Regeling maatregelen rijvaardigheid en geschiktheid 2011
Artikel 27
Het CBR besluit tot ongeldigverklaring van het rijbewijs, bedoeld in artikel 134, derde lid, van de wet, indien de uitslag van het onderzoek, respectievelijk de onderzoeken, inhoudt dat betrokkene:
a. niet de rijvaardigheid bezit voor de desbetreffende categorie of categorieën motorrijtuigen;
b. niet voldoet aan de bij ministeriële regeling vastgestelde eisen met betrekking tot de lichamelijk en geestelijke geschiktheid voor het besturen van een of meer categorieën motorrijtuigen.
Regeling eisen geschiktheid rijvaardigheid
Artikel 2
De eisen met betrekking tot de lichamelijke en geestelijke geschiktheid tot het besturen van motorrijtuigen worden vastgesteld overeenkomstig de bij deze regeling behorende bijlage.
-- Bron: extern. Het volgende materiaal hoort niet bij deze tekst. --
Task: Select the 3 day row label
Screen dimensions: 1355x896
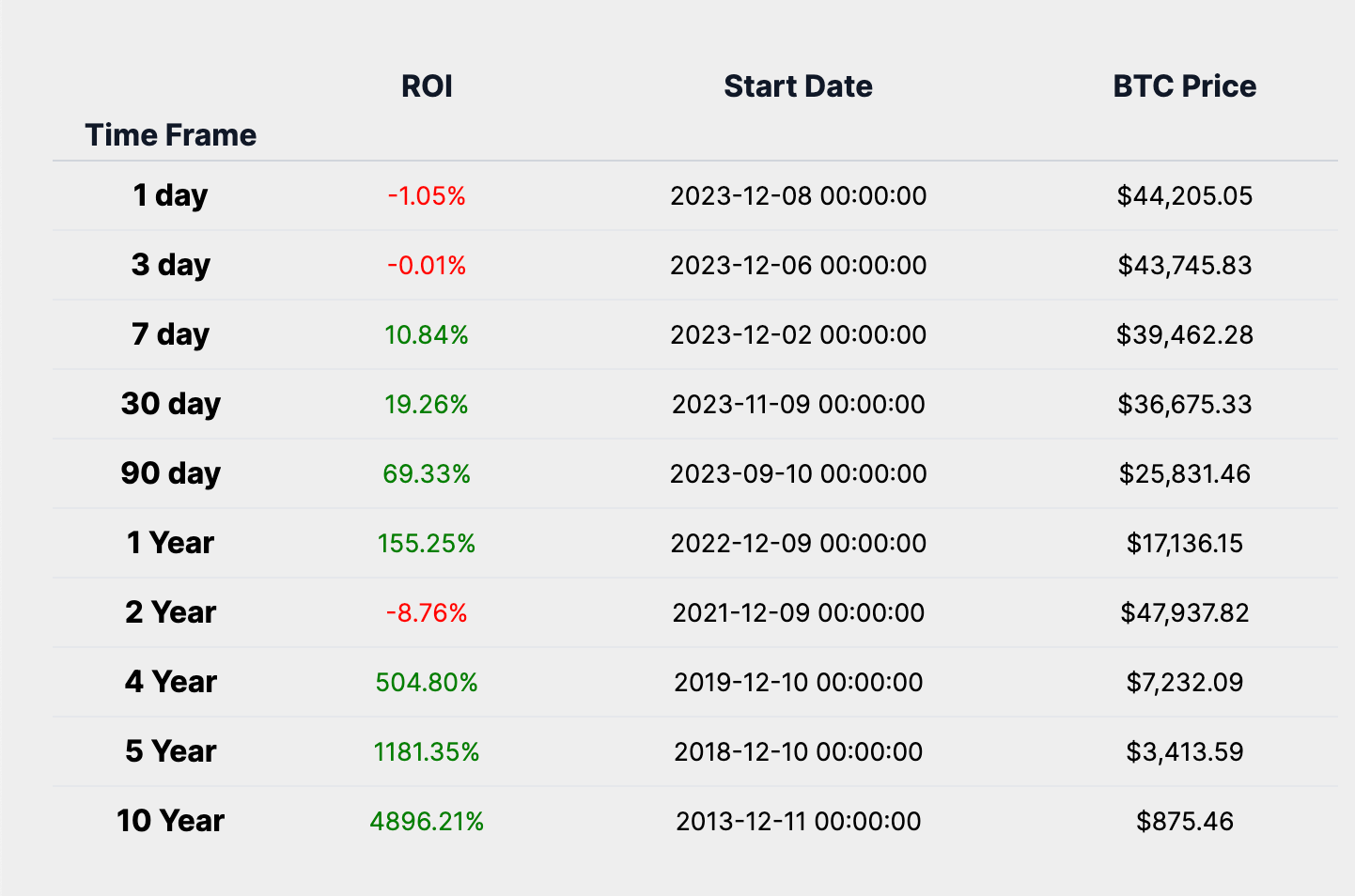Action: pos(170,265)
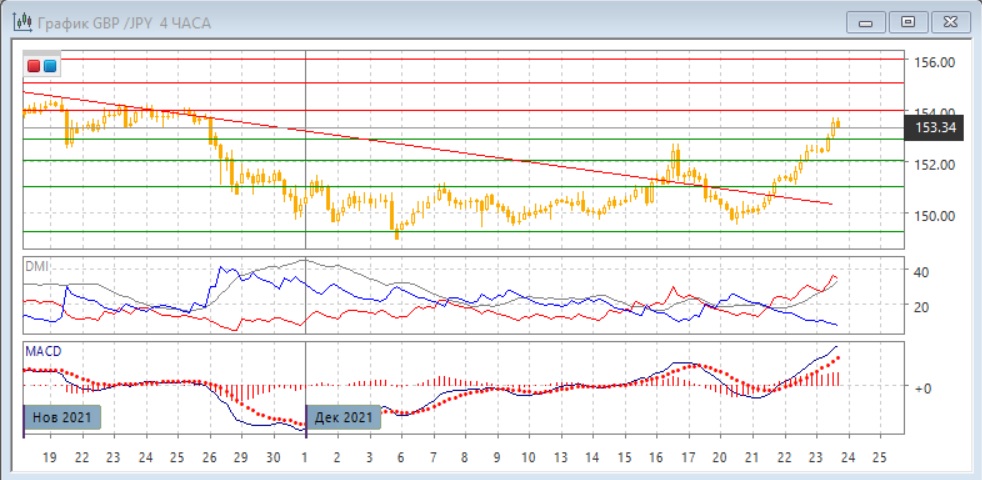Screen dimensions: 982x480
Task: Click the 150.00 price axis label
Action: tap(937, 214)
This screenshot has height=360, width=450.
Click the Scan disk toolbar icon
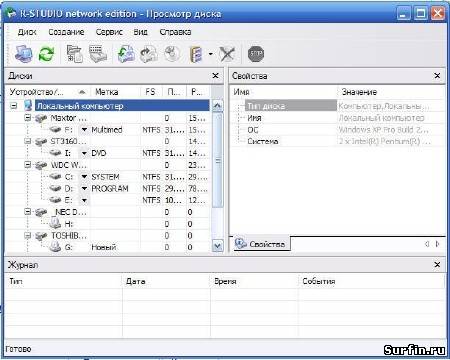[x=98, y=54]
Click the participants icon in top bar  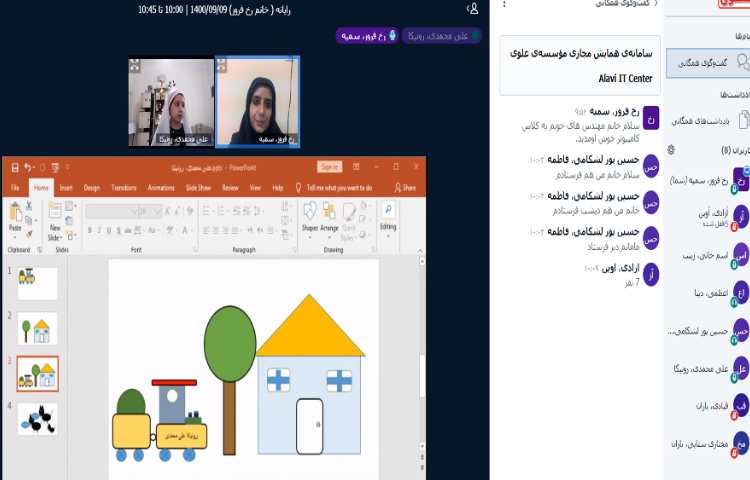[x=472, y=9]
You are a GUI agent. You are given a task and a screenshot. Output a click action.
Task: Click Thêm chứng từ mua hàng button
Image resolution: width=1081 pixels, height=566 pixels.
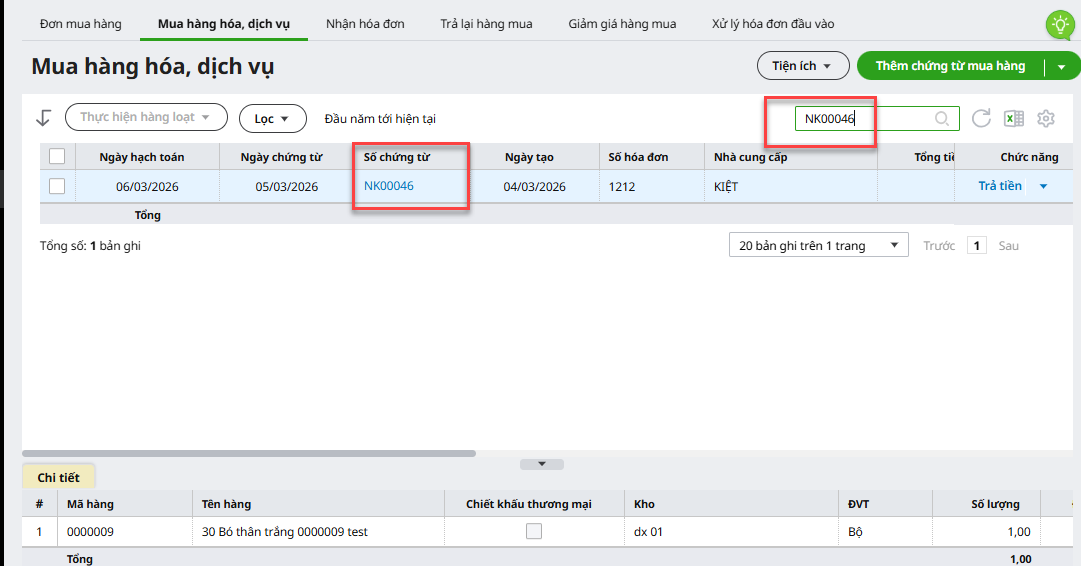[x=950, y=66]
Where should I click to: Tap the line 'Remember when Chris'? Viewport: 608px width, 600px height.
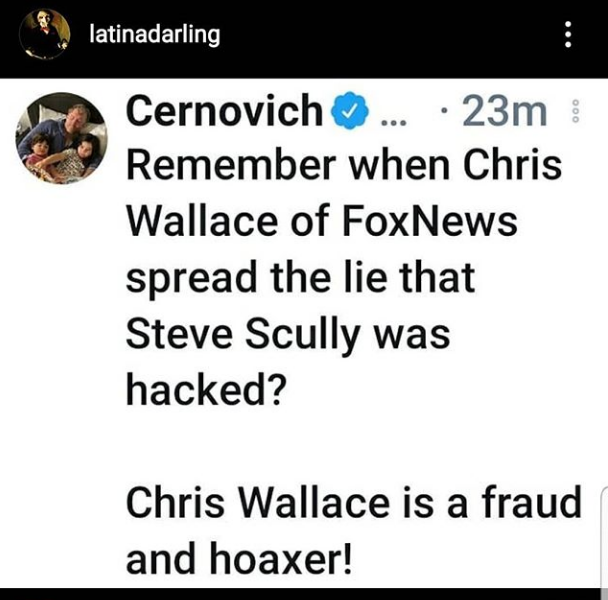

Bijlage behorende bij de Regeling eisen geschiktheid 2000
8.8.
Misbruik van psychoactieve middelen (zoals alcohol en drugs)
Voor de beoordeling of sprake is van misbruik van psychoactieve middelen is een specialistisch rapport vereist. Personen die misbruik maken van dergelijke middelen zijn zonder meer ongeschikt. Indien zij aannemelijk of aantoonbaar zijn gestopt met dit misbruik, dient een recidiefvrije periode van een jaar te zijn gepasseerd voordat zij door middel van een herkeuring - op basis van een specialistisch rapport - geschikt kunnen worden geacht. Een strenge opstelling van de keurend arts is aangewezen, gezien de gevaren die het gebruik van deze middelen oplevert voor de verkeersveiligheid.